Du timbre et autres droits.

Art. 55. A compter de la promulgation de la présente loi, les droits du timbre ordinaire et extraordinaire pour les actes, sera fixé ainsi qu'il suit : Demi-feuilles de petit papier.. Feuilles, idem............. Feuilles de moyen papier.. Feuilles de grand papier..

Feuilles de dimensions supérieures....

0 fr. 35 c.

0

70

1

25

1

50

2

00

Art. 56. Aucune expédition, copie ou extrait d'actes reçus par des notaires, greffiers ou autres dépositaires publics, ne pourra être délivrée que sur papier de 1 fr. 25 c.

Il n'est point dérogé à ce qui a lieu pour les certificats de vie des rentiers et des pensionnaires de l'Etat ou des administrations et établissements publics.

Art. 57. Les droits du timbre proportionnel sur les effets de commerce seront augmentés des deux cinquièmes du montant fixé par l'article 10 de la loi du 13 brumaire an VII.

Art. 58.Toutes les affiches de biens meubles ou immeubles à vendre ou à louer, soit volontairement, soit par ordre de justice, seront sur papier timbré, qui sera fourni par la régie, et dont le débit sera soumis aux mêmes règles que celui du papier timbré destiné aux

actes.

Conformément à la loi du 5 juillet 1791, ce papier ne pourra être de couleur blanche; il portera le mème filigrane que les autres papiers timbrés.

Le prix de la feuille, portant 25 décimètres carrés de superficie, sera de 10 centimes; celui de la demi-feuille de 5 centimes.

Art. 59. Les avis et autres annonces, de quelque nature et espèce qu'ils soient, assujettis au timbre par la loi du 6 prairial an Vil, qui ne sont pas destinés à être affichés, pourront être imprimés sur papier blanc.

Le prix de la feuille sera de 10 centimes, celui de la demi-feuille de 5 centimes, celui du quart de feuille de 2 centimes 1/2, celui du demi- quart, cartes et autres de plus petite dimension, sera de 1 centime.

Le papier sera fourni par la régie; les cartes seront fournies par les particuliers, mais timbrées avant tout emploi.

Art. 60. La subvention du dixième ne sera point ajoutée aux droits de timbre énoncés aux cinq articles précedents.

Art. 61. Il est défendu aux imprimeurs de tirer aucun exemplaire desdites annonces, affiches ou avis, catalogues, etc., sur papier non timbré, sous prétexte de les faire frapper d'un timbre extraordinaire. Une ordonnance déterminera l'époque à laquelle l'approvisionnement de la régie permettra de faire exécuter le présent article.

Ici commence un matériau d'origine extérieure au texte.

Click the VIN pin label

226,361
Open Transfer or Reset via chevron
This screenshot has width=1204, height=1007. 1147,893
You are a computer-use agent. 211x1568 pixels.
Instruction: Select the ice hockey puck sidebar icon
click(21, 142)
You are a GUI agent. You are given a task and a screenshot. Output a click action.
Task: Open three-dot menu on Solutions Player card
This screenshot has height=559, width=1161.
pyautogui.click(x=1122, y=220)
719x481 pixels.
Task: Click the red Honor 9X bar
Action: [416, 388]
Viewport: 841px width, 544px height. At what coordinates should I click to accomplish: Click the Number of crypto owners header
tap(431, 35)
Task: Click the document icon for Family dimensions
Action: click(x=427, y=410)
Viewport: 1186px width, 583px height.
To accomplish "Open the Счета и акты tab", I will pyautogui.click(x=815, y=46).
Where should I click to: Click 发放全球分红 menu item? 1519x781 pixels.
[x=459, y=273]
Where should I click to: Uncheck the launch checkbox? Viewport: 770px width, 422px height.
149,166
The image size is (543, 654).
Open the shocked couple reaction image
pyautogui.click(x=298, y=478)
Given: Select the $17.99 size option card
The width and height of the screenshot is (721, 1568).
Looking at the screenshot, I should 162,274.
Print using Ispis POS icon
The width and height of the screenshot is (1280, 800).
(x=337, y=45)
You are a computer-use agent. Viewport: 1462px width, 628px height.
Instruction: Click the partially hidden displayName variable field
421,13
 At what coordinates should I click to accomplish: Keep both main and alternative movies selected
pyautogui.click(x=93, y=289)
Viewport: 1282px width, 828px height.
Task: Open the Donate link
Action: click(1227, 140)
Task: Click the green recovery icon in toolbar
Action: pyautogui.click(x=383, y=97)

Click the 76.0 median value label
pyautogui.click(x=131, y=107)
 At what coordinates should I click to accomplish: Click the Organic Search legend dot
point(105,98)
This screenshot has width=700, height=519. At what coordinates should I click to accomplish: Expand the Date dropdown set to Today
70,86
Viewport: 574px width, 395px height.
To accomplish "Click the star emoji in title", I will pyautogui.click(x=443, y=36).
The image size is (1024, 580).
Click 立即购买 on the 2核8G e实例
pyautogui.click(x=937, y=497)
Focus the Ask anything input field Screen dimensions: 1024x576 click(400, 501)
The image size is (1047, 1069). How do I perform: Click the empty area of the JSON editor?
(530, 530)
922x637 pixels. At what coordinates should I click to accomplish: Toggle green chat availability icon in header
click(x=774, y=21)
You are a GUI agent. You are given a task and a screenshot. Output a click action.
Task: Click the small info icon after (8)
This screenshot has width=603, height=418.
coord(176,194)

Art. 62. La contravention d'un imprimeur à ces dispositions, sera punie d'une amende de 500 francs sans préjudice du droit de Sa Majesté de lui retirer sa commission.

Ceux qui seront convaincus d'avoir ainsi fait imprimer, afficher et distribuer des imprimés non timbrés, seront condamnés à une amende de 100 francs.

Les afficheurs et distributeurs seront, en outre, condamnés aux peines de simple police déterminées par l'article 474 du Code pénal.

L'amende sera solidaire et emportera la contrainte par corps.

Art. 63. Les autres dispositions des lois sur le timbre, relatives aux prospectus, catalogues de livres, tableaux et objets de sciences, ainsi qu'aux journaux, continuent d'être exécutées. Celles qui concernent le timbre des

journaux s'appliqueront à tous ouvrages de quelque elendue qu'ils soient, qui paraîtront soit régulièrement par mois, par semaine, soit par numéros, quand même le service n'en serait pas régulier.

La Chambre interrompt la discussion à l'article 64 et le renvoie à demain.

CHAMBRE DES DÉPUTÉS

PRÉSIDENCE DE M. LAINÉ

Séance du 29 mars 1816.

Après la lecture du procès-verbal, la discussion est rétablie sur le budget et sur la partie relative à l'enregistrement.

Sur l'article 64, M. Duvergier demande qu'on n'impose les registres du commerce que ceux qui sont définis tels aux termes de la loi.

M. Pardessus adopte l'amendement.

A l'article 66, M. Bourdeau regarde comme une fiscalité irritante le paragraphe 2, qui soumet au droit l'estimation des créances et l'acte d'union des créanciers. La disposition atteindrait les créanciers, toujours intéressants, et non le failli, si souvent de mauvaise foi.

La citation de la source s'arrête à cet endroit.